- **Tugas Singkat 1**
Sebutkan semua tempat yang disebut dalam dua ucapan yang dikutip di teks tentang pendapat al-Imam Abu Hanifah.
- **Tugas Singkat 2**
Ketik ulang bagian teks tentang pendapat al-Imam Abu Hanifah dari "Klaim kafir dari" sampai "(makhluk), bukan Tuhan.".
- **Tugas Singkat 3**
Tuliskan kelanjutan teks tentang pendapat al-Imam Abu Hanifah, mulai setelah kalimat terakhirnya.

- **Kutipan Teks**
● ● ● ●

Dalam tulisan al-Imam Abu Hanifah di atas, beliau mengkafirkan orang yang berkata: “Saya tidak tahu Tuhanku (Allah) apakah Ia di langit atau di bumi?”. Demikian pula beliau mengkafirkan orang yang berkata: “Allah bertempat di arsy, tapi saya tidak tahu apakah arsy itu di bumi atau di langit”. 

Klaim kafir dari al-Imam Abu Hanifah terhadap orang yang mengatakan dua ungkapan tersebut adalah karena di dalam ungkapan itu terdapat pemahaman adanya tempat dan arah bagi Allah. Padahal sesuatu yang memiliki tempat dan arah sudah pasti membutuhkan kepada yang menjadikannya dalam tempat dan arah tersebut. Dengan demikian sesuatu tersebut pasti baharu (makhluk), bukan Tuhan.

● ● ● ●

- **Data yang Diberikan**
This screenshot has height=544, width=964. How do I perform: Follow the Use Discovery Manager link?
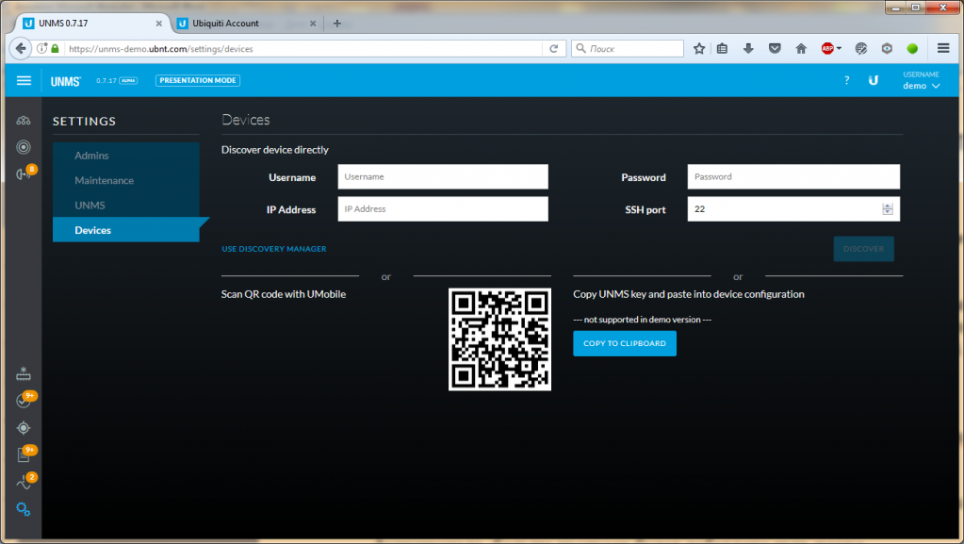tap(273, 249)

● ● ● ●

- **Jawaban Latihan 1**
langit, bumi, arsy

- **Jawaban Latihan 2**
Klaim kafir dari al-Imam Abu Hanifah terhadap orang yang mengatakan dua ungkapan tersebut adalah karena di dalam ungkapan itu terdapat pemahaman adanya tempat dan arah bagi Allah. Padahal sesuatu yang memiliki tempat dan arah sudah pasti membutuhkan kepada yang menjadikannya dalam tempat dan arah tersebut. Dengan demikian sesuatu tersebut pasti baharu (makhluk), bukan Tuhan.

- **Jawaban Latihan 3**
Tulisan al-Imam Abu Hanifah ini seringkali disalahpahami atau sengaja diputarbalikan pemaknaannya oleh kaum Musyabbihah. Perkataan al-Imam Abu Hanifah ini seringkali dijadikan alat oleh kaum Musyabbihah untuk mempropagandakan keyakinan mereka bahwa Allah berada di langit atau berada di atas arsy. Padahal sama sekali perkataan al-Imam Abu Hanifah tersebut bukan untuk menetapkan tempat atau arah bagi Allah. Justru sebaliknya, beliau mengatakan demikian adalah untuk menetapkan bahwa Allah ada tanpa tempat dan tanpa arah. Hal ini terbukti dengan perkataan-perkataan al-Imam Abu Hanifah sendiri seperti yang telah kita kutip di atas. Di antaranya tulisan beliau dalam al-Washiyyah: “Jika Allah membutuhkan untuk duduk atau bertempat di atas arsy, lalu sebelum menciptakan arsy dimanakah Ia?”.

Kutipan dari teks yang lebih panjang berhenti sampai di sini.